José Patrício/AE
José Patrício/AE

'Se o problema é de família, tem de resolver'

Mãe, avó, tia e tio tiveram câncer de mama antes de Adriana. Após operação ela descobriu mutação que atinge também irmãs

Giovana Girardi, O Estado de S.Paulo

15 Maio 2013 | 02h00

Depoimento de Adriana Eliza de Souza, 40 anos, bancária:

 

"Era 2008. Eu tinha 35 anos quando fui fazer uma mamografia de rotina e recebi o diagnóstico de câncer em uma mama. Fui para o A.C. Camargo porque minha mãe tinha se tratado lá. Ela também tinha tido câncer em uma mama aos 40 e depois na outra aos 45. Minha avó teve aos 53, minha tia aos 37, uma prima aos 42. Todas dos lado da minha mãe. Um tio da minha mãe também morreu de câncer de mama. Era um histórico muito forte.

E quando abrimos para ver como estava, os médicos descobriram que o caso era mais sério do que imaginavam. Ao acordar, não tive dúvida, pedi para tirarem uma mama e a outra também, por precaução. Eu não tinha filhos, mas a maternidade não era uma prioridade para mim, preferi resolver logo o problema.

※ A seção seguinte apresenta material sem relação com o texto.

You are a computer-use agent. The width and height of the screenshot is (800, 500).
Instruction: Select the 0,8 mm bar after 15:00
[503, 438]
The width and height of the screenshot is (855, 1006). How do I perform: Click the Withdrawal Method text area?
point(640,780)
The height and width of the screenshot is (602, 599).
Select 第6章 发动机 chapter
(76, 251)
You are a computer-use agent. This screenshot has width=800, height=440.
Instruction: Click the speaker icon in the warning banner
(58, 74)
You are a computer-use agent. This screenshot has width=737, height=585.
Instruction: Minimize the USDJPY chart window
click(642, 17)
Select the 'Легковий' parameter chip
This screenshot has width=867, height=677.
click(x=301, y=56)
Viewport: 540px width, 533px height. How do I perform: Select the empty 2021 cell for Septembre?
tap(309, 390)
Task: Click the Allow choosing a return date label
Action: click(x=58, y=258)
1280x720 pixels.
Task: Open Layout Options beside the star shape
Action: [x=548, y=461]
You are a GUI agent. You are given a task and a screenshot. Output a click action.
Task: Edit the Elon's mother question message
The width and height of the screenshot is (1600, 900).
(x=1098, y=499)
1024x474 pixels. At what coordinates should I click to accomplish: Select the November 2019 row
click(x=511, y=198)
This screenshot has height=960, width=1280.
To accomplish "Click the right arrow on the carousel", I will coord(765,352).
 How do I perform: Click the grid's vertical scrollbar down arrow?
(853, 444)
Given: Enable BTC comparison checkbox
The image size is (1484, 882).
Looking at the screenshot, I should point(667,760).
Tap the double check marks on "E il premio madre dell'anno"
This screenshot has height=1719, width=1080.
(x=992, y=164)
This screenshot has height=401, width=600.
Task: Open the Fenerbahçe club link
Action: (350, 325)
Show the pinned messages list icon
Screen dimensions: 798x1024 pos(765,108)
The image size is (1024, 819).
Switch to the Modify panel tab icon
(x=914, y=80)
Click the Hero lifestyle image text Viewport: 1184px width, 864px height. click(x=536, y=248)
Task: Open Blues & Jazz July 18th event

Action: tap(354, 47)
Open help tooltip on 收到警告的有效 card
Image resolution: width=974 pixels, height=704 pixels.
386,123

Só depois fiz o teste genético. O hospital ainda tinha o material genético da minha mãe e coletamos também o da minha tia. Foi possível comparar o sequenciamento e descobrimos que todas tínhamos uma mutação no BRCA2.

Tenho mais três irmãs, elas foram testadas e em duas também foi encontrada a mutação. Uma já tem um filho, a outra resolveu engravidar mais cedo e ambas vão fazer a mastectomia de redução de risco.

Depois, eu ainda tirei útero, ovários e trompas. Só pensava que eu queria me livrar, não queria mais pensar naquilo. Assim voltei as ter os mesmos níveis de risco de qualquer outra pessoa sem a mutação.

Hoje vivo muito feliz com minha decisão. Não tenho problemas de estética - é só uma cicatriz - nem com a minha sexualidade. Vejo de modo prático as intervenções. Se está no histórico da família, é um problema que tem de resolver. Temos de dar valor à solução."